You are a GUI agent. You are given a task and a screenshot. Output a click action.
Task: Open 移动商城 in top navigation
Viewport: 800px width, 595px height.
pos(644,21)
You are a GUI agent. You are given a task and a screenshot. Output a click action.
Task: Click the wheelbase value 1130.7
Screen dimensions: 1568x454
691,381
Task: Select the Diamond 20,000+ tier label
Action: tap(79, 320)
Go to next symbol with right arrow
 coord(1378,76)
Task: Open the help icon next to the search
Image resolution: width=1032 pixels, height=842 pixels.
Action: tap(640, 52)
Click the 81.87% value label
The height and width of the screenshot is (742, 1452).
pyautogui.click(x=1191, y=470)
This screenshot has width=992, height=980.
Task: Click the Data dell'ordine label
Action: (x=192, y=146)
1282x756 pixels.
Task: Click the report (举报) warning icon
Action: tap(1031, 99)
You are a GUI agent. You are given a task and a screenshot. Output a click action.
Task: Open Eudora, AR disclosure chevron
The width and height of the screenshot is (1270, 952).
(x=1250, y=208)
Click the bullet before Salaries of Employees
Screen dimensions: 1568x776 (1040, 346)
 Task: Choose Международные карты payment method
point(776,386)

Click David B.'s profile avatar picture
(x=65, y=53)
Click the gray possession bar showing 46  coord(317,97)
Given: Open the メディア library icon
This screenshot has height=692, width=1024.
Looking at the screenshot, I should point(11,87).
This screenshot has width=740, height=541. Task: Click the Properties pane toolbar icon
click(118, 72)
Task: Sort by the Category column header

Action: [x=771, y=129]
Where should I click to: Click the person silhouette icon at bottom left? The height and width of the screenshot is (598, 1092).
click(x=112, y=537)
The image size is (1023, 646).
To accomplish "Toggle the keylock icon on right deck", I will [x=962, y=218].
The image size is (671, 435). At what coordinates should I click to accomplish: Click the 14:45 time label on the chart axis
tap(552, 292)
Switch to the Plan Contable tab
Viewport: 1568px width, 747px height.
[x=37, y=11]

= The task =
Reproduce all of the material above, line for line, without changing a single character.

= Worked answer =
You are a GUI agent. You are given a task and a screenshot. Output a click action.
Task: Open 移动商城 in top navigation
Viewport: 800px width, 595px height.
pos(644,21)
You are a GUI agent. You are given a task and a screenshot. Output a click action.
Task: Click the wheelbase value 1130.7
Screen dimensions: 1568x454
691,381
Task: Select the Diamond 20,000+ tier label
Action: tap(79, 320)
Go to next symbol with right arrow
 coord(1378,76)
Task: Open the help icon next to the search
Image resolution: width=1032 pixels, height=842 pixels.
Action: tap(640, 52)
Click the 81.87% value label
The height and width of the screenshot is (742, 1452).
pyautogui.click(x=1191, y=470)
This screenshot has width=992, height=980.
Task: Click the Data dell'ordine label
Action: (x=192, y=146)
1282x756 pixels.
Task: Click the report (举报) warning icon
Action: tap(1031, 99)
You are a GUI agent. You are given a task and a screenshot. Output a click action.
Task: Open Eudora, AR disclosure chevron
The width and height of the screenshot is (1270, 952).
(x=1250, y=208)
Click the bullet before Salaries of Employees
Screen dimensions: 1568x776 (1040, 346)
 Task: Choose Международные карты payment method
point(776,386)

Click David B.'s profile avatar picture
(x=65, y=53)
Click the gray possession bar showing 46  coord(317,97)
Given: Open the メディア library icon
This screenshot has height=692, width=1024.
Looking at the screenshot, I should point(11,87).
This screenshot has width=740, height=541. Task: Click the Properties pane toolbar icon
click(118, 72)
Task: Sort by the Category column header

Action: [x=771, y=129]
Where should I click to: Click the person silhouette icon at bottom left? The height and width of the screenshot is (598, 1092).
click(x=112, y=537)
The image size is (1023, 646).
To accomplish "Toggle the keylock icon on right deck", I will [x=962, y=218].
The image size is (671, 435). At what coordinates should I click to accomplish: Click the 14:45 time label on the chart axis
tap(552, 292)
Switch to the Plan Contable tab
Viewport: 1568px width, 747px height.
[x=37, y=11]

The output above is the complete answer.